* Texto suministrado *

★ ★ ★ ★ ★

Una visión del Santo de los santos

Publicado por Joaquín Yebra en

Introducción:

El rocío brillaba sobre la hierba verde. El sol lucía más hermoso de lo habitual. Miles y miles de espectadores se agolpaban a lo largo del camino que media entre el Palacio de Buckingham y la Catedral de San Pablo, en la ciudad de Londres. Todos parecían estar  extasiados…

El silencio se disipaba con el clamor de las pezuñas de los caballos sobre el pavimento, mientras el carruaje dorado se deslizaba entre los guardas y dragones. Y desde sus asientos sonreían a todos un príncipe heredero y una princesa de cuento de hadas. Aquella era la «boda del siglo». En este hemisferio norte, muchos creyeron que aquel acontecimiento era un augurio de paz y de unidad. Para millones de personas, aquella boda, con su esplendor y majestuosidad, fue una manera de escapar de los males cotidianos. Fue como si los cuentos fantásticos de la lejana infancia volvieran a hacer acto de presencia. Sin embargo, aquellas campanas de boda duraron muy poco. Su pompa y boato fueron efímeros. Cuando cesaron los festejos reales y los medios de información encontraron otros fulgores y miserias que exhibir, muchísimos se percataron de que los grandes problemas del mundo seguían estando ahí.

★ ★ ★ ★ ★

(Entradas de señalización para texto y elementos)
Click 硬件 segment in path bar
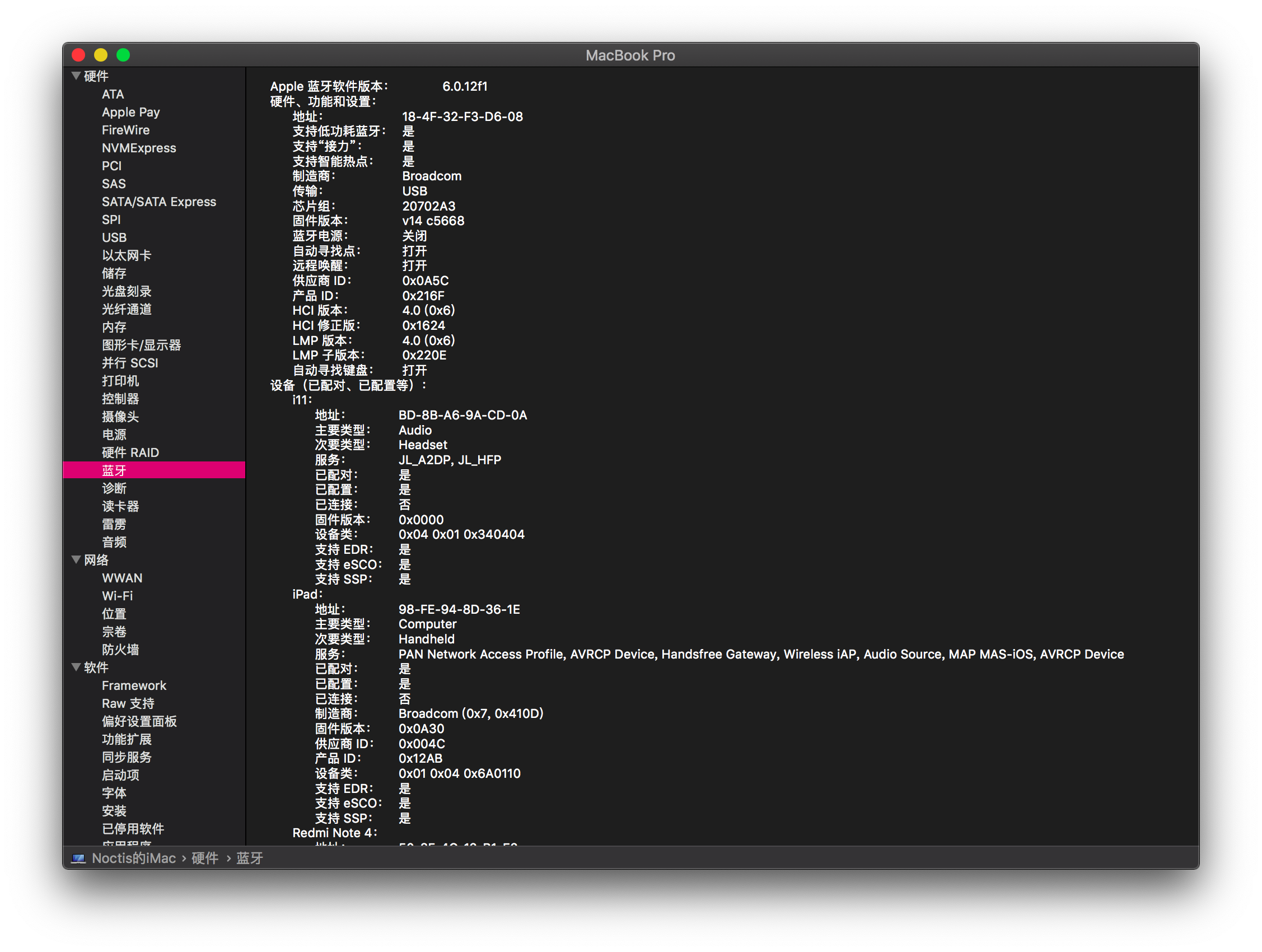The width and height of the screenshot is (1262, 952). click(205, 858)
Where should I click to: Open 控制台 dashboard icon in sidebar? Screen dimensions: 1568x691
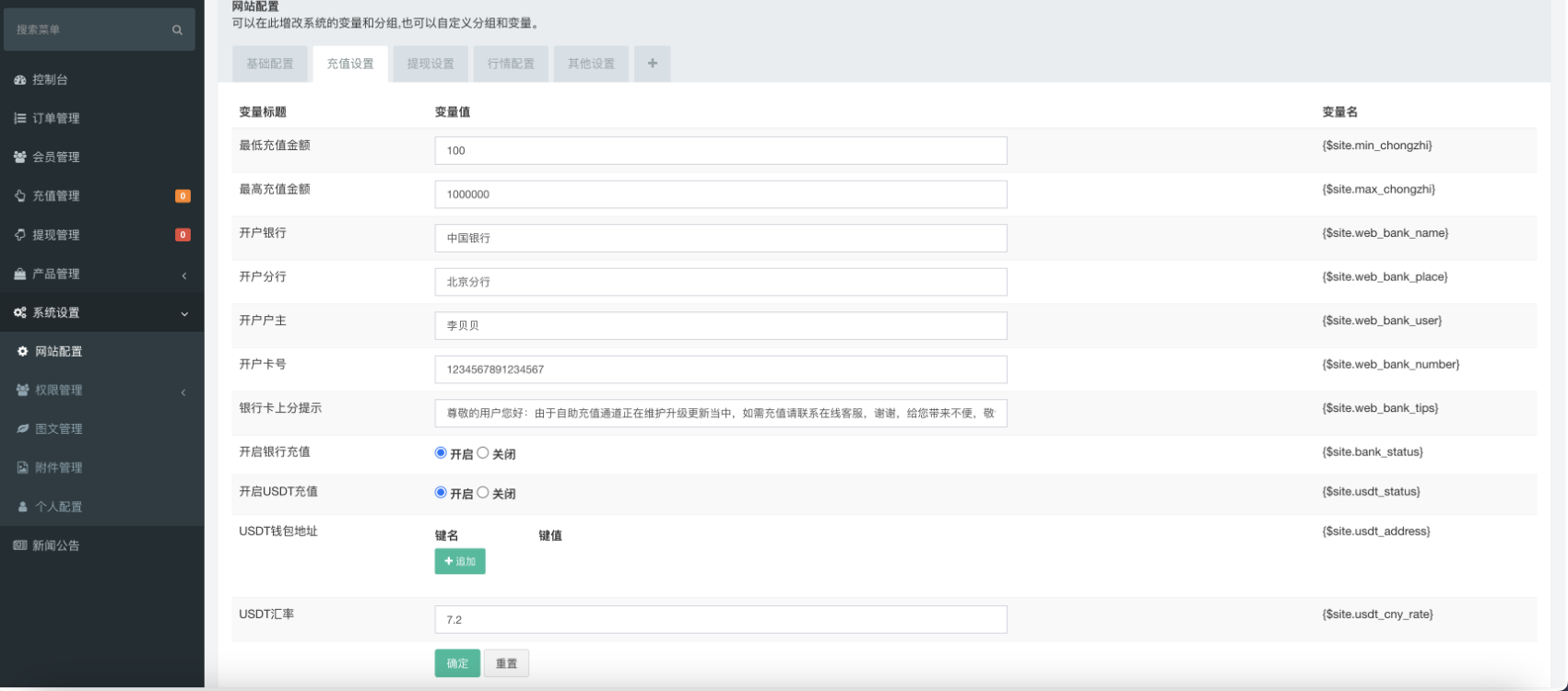coord(20,80)
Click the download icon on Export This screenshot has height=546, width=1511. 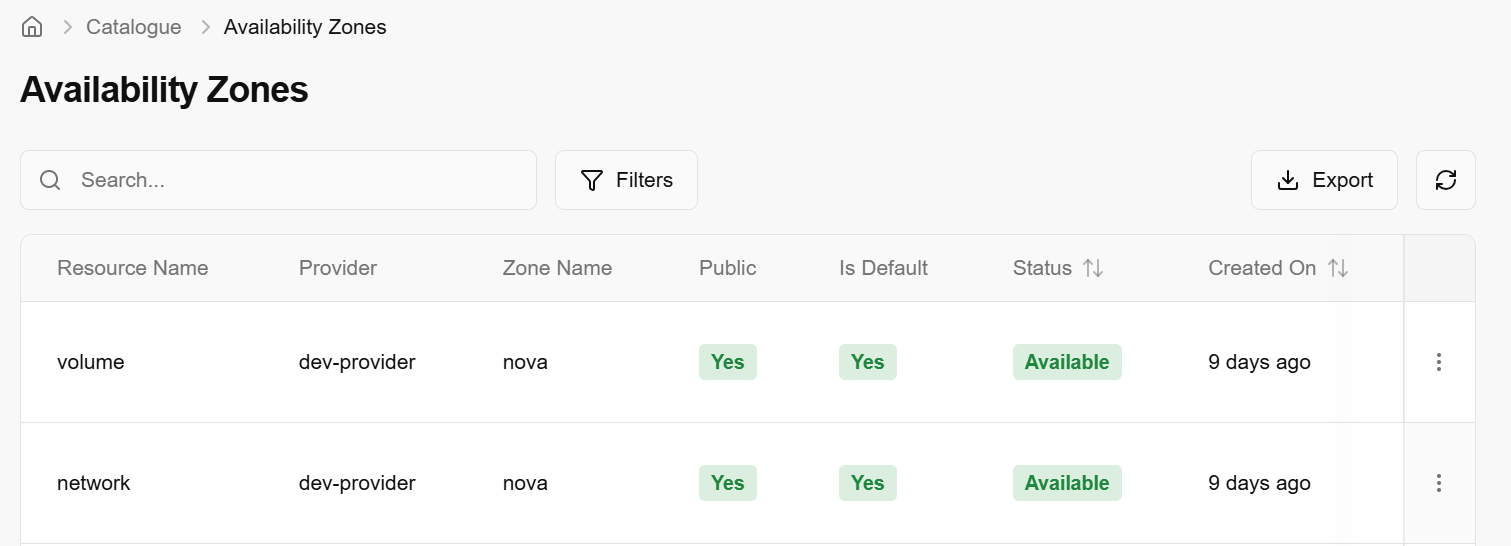[1288, 180]
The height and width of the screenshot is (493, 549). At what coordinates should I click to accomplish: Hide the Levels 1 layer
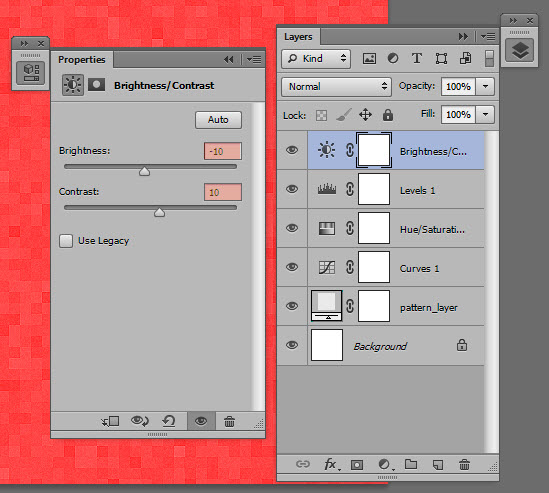coord(292,189)
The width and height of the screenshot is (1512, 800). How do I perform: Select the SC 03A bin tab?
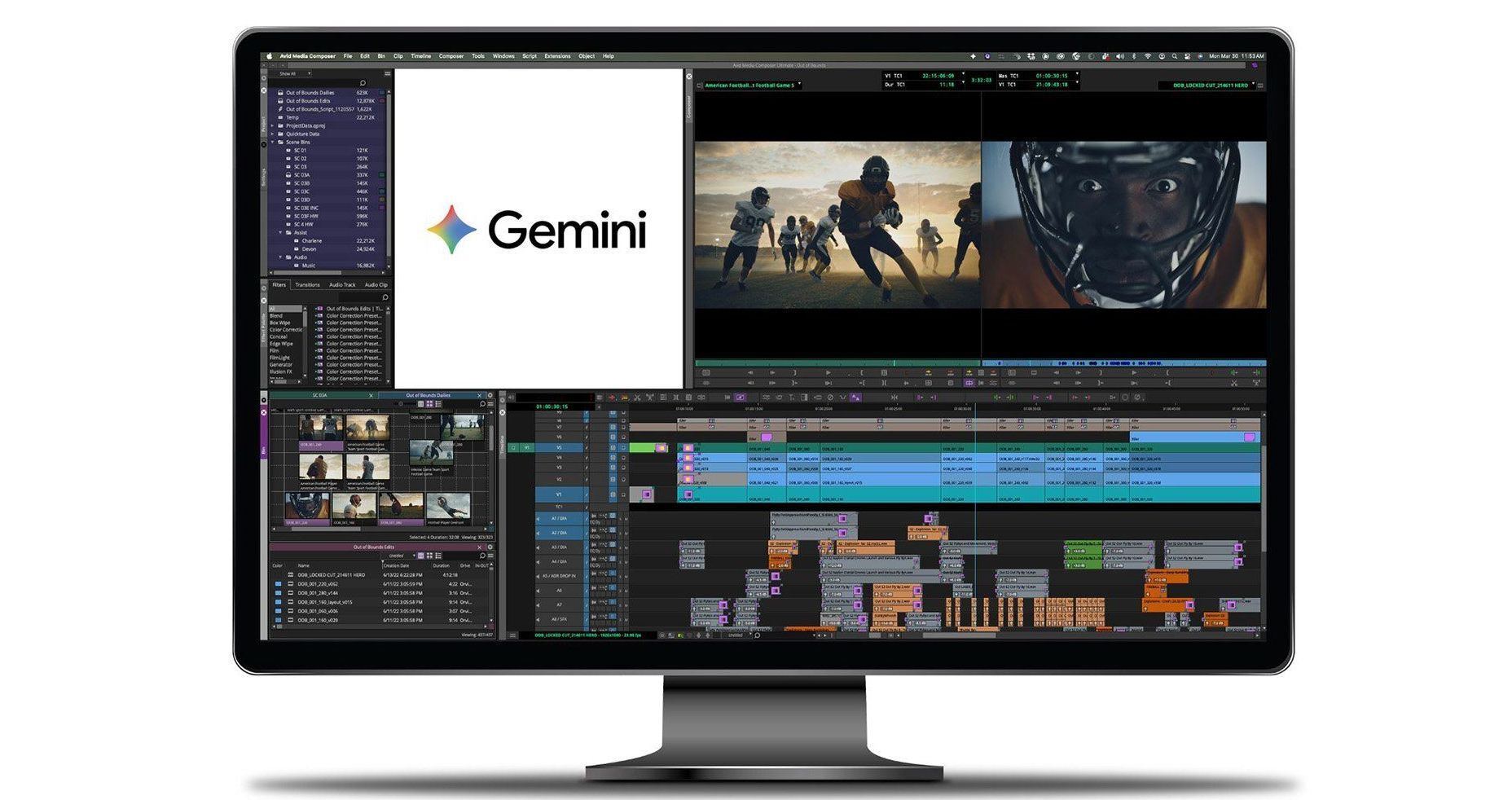pos(320,395)
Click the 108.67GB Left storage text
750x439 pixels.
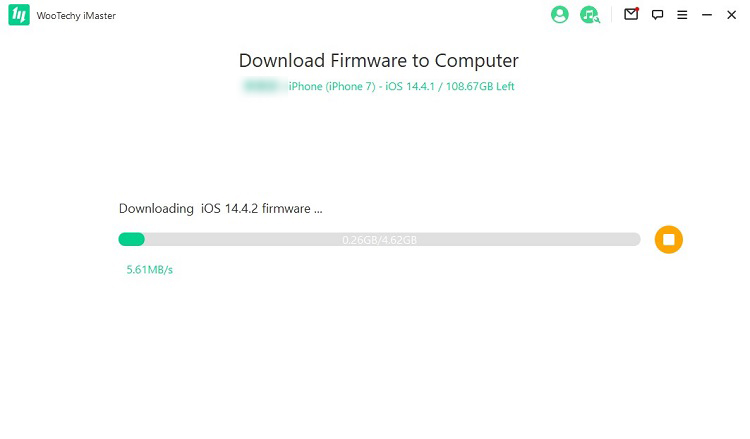(480, 87)
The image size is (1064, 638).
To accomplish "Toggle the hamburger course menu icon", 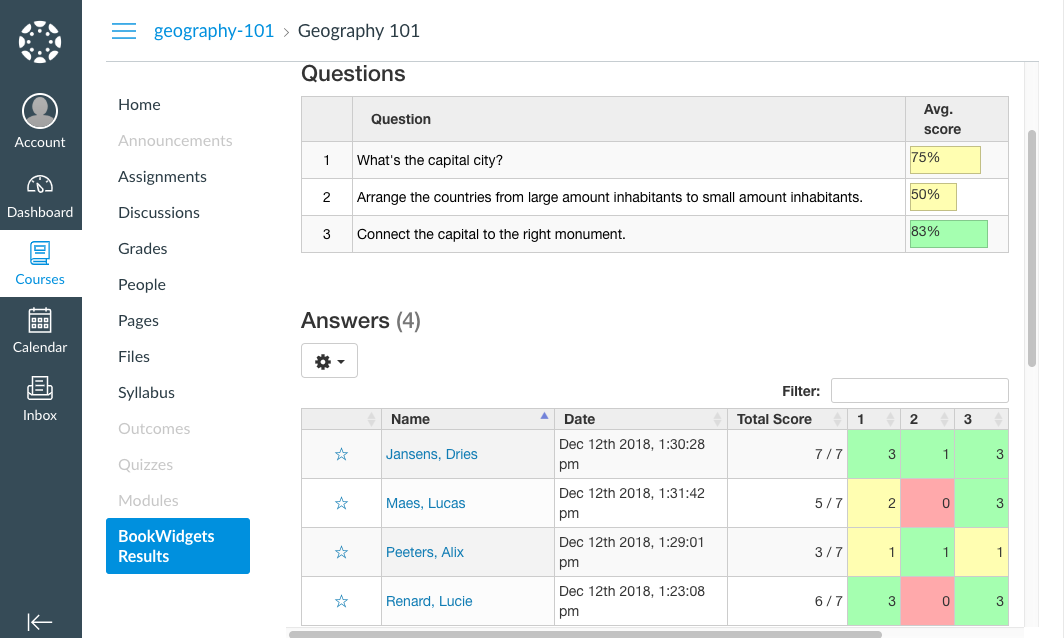I will [x=124, y=31].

★ ★ ★ ★ ★

* Ejercicio breve A *
Reúne todas las líneas de las entradas que contengan la palabra "should" y cópialas tal como aparecen.
* Ejercicio breve B *
Prosigue el texto sobre la visión del Santo de los santos a partir de su última oración.

* Respuesta escrita A *
Where should I click to: Open 控制台 dashboard icon in sidebar? Screen dimensions: 1568x691
The height and width of the screenshot is (493, 549). At what coordinates should I click to accomplish: Hide the Levels 1 layer

* Respuesta escrita B *
Luego se harían públicos los pecados de infidelidad, de fornicación y de adulterio, los cuales pondrían rápidamente fin a aquellas escenas idílicas. Y unos pocos años después, aquella hermosa princesa perecía dramáticamente, en las más oscuras circunstancias.

Muchos millares, millones quizás, quedaron expuestos a la realidad de que los tronos de los hombres son muy frágiles. Entonces llegarían los mercaderes de cualquier cosa, con sus canciones, discos, postales, pins, libros, revistas, reportajes, y toda la carga del merchandising de la miseria humana.

Hermanos, llegará el día cuando todos mirarán hacia un trono real infinitamente más magnífico de lo que la mente humana puede entender. Su grandeza no tendrá fin, por cuanto no se verá jamás afectado por las miserias que concurren en las pretendidas realezas humanas.

Dos profetas privilegiados, Isaías y Juan, comparten con nosotros una visión breve, pero sustanciosa, de este trono de divina majestad.

La visión del Santo:

Isaías vio al Señor sentado sobre un alto trono. Su manto real era tan inmenso que llenaba todo el templo. Sobre el trono había serafines, seres celestiales, cada uno de los cuales tenía seis alas. Usaban cuatro de ellas para cubrirse el rostro y los pies, y las otras dos para volar.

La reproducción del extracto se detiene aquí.